Seminar: Amy Herr 3/29 4:15pm Clark Center Auditorium

Beth Pruitt pruitt at stanford.edu
Mon Mar 28 09:29:31 PDT 2011


> Next generation proteomics: 
> 
> Towards high-throughput protein analysis via microfluidic integration
> While the genomics revolution has had sweeping impact on our understanding of life processes, the arguably more important “proteomics revolution” remains unrealized.  Proteins are more directly linked to function than genes, but proteins are also dynamic and more biochemically complex. Consequently, protein analysis often demands multi-stage biochemical assays to measure not one, but multiple physicochemical properties (e.g., Western blot, 2D electrophoresis). Unfortunately, benchtop assays consume significant resources, making the biological sciences protein ‘data limited’. To surmount these challenges and realize an era of high throughput proteomics, innovation in instrumentation is needed.  

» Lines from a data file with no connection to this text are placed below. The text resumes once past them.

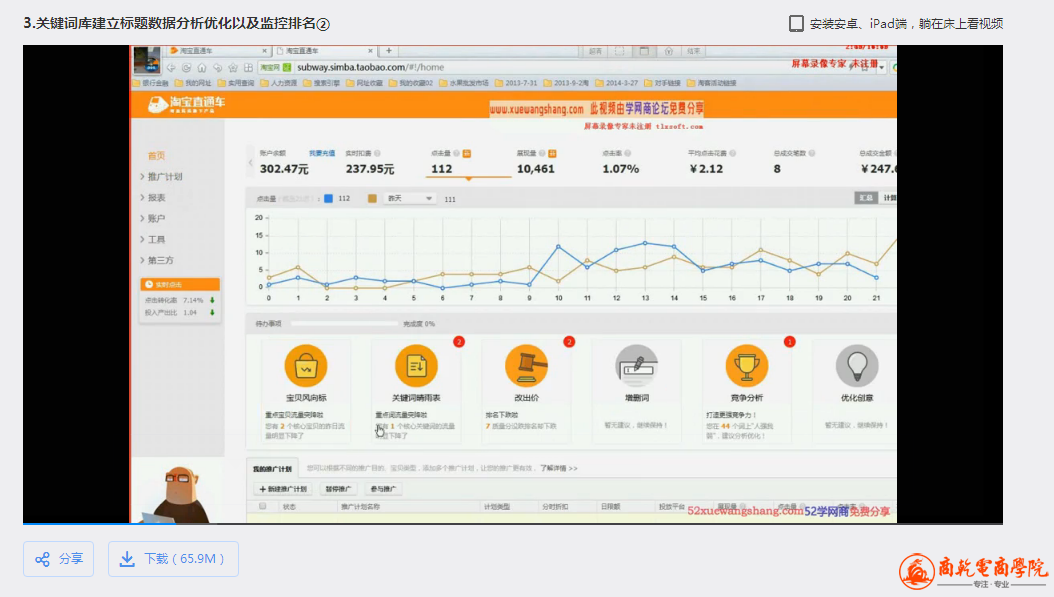1054x597 pixels.
Task: Click the 新建推广计划 button
Action: (283, 489)
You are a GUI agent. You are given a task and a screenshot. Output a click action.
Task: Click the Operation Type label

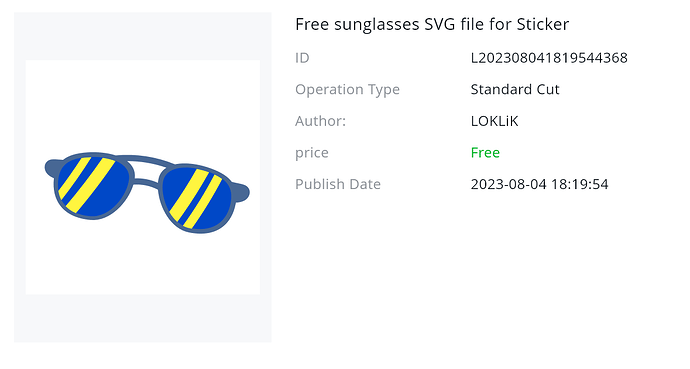[x=348, y=89]
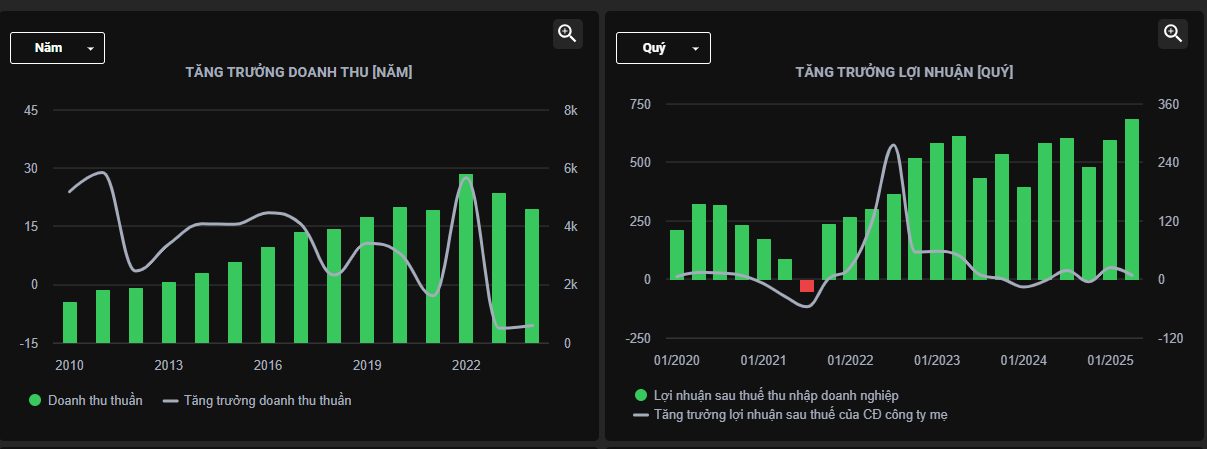Click the 01/2023 x-axis label
This screenshot has width=1207, height=449.
pos(937,360)
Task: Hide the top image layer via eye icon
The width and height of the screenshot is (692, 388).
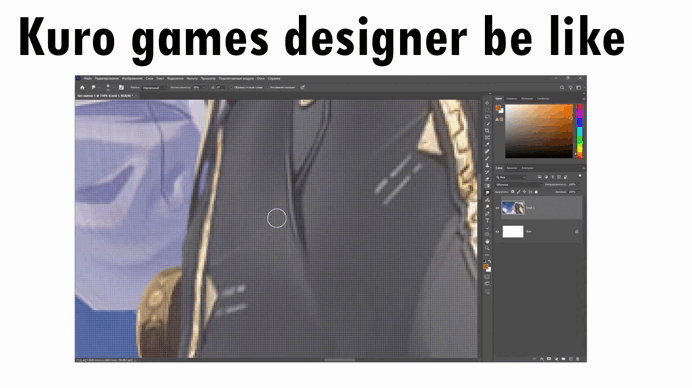Action: coord(497,208)
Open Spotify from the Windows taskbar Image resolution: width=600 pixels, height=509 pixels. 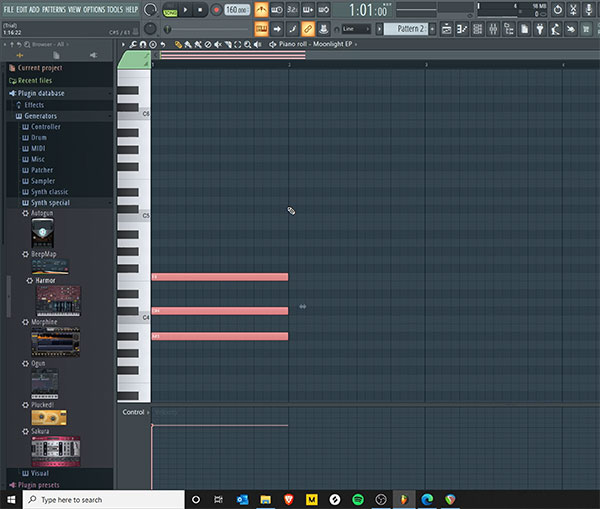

> Microfluidic technology has advanced separations science, yet progress in multi-stage separations has lagged. Accepted multi-stage design approaches suffer from inherent information loss owing to strategies that ‘discretize’ first-stage separations by mapping readouts to discrete compartments in a second-stage.  At UC Berkeley, we are introducing novel non-discretizing integration strategies. This talk will highlight multi-stage assays uniquely enabled by our ‘µMosaic’ fabrication technique:  an approach that allows us to regionally photopattern 2D microchambers with heterogeneous, discrete nanomaterials. Our design strategy yields low-dispersion, near lossless electrokinetic material transport between disparate assay stages. In one example, I will summarize our recent progress towards fast, hands-free and perhaps even quantitative Western blotting, employed here for analysis of specimens from clinical sample repositories. Our ultimate goal being to advance the understanding of life processes – including development and disease – through quantitative bioinstrumentation.
>  
> Microfluidic integration strategies advance automated, quantitative native Western blotting.  (a) Glass microfluidic device.  Inset:  Photopatterned polymers in 1 x 1.5 mm2 chamber. (b) Automated operation via programmable voltage control (PAGE:  polyacrylamide gel electrophoreses). Scale bar is 250 um.
>  
> Brief Bio:  Amy E. Herr received her BS degree from Caltech and her MS (1999) and PhD (2002) degrees from Stanford in Mechanical Engineering. At UC Berkeley, her research focuses on instrumentation innovation to advance quantitation in life sciences and clinical problems.  Translational impact of her research program spans from tools for fundamental research (cell signaling) to near-patient disease diagnostics. Her major awards include the NIH New Innovator Award (2010-15), the NSF CAREER Award (2011), the Eli Lilly & Co. New Investigator Award in analytical chemistry, the Alfred P. Sloan Research Fellowship (2010-12, chemistry), the DARPA Young Faculty Award (2009-11), the 2009 Hellman Family Faculty Fund Award from UC Berkeley, and the 2008 Regents’ Junior Faculty Fellowship from UC.  In 2007 she was recognized as an Outstanding Mentor by Sandia National Labs. She Chaired (2009) & Vice-chaired (2007) the Gordon Research Conference (GRC) on the Physics & Chemistry of Microfluidics, has served on the technical program committee for various conferences (microTAS, Hilton Head, Transducers, IEEE Sensors, AIChE, and BMES) and as a guest editor for Lab Chip & JMM.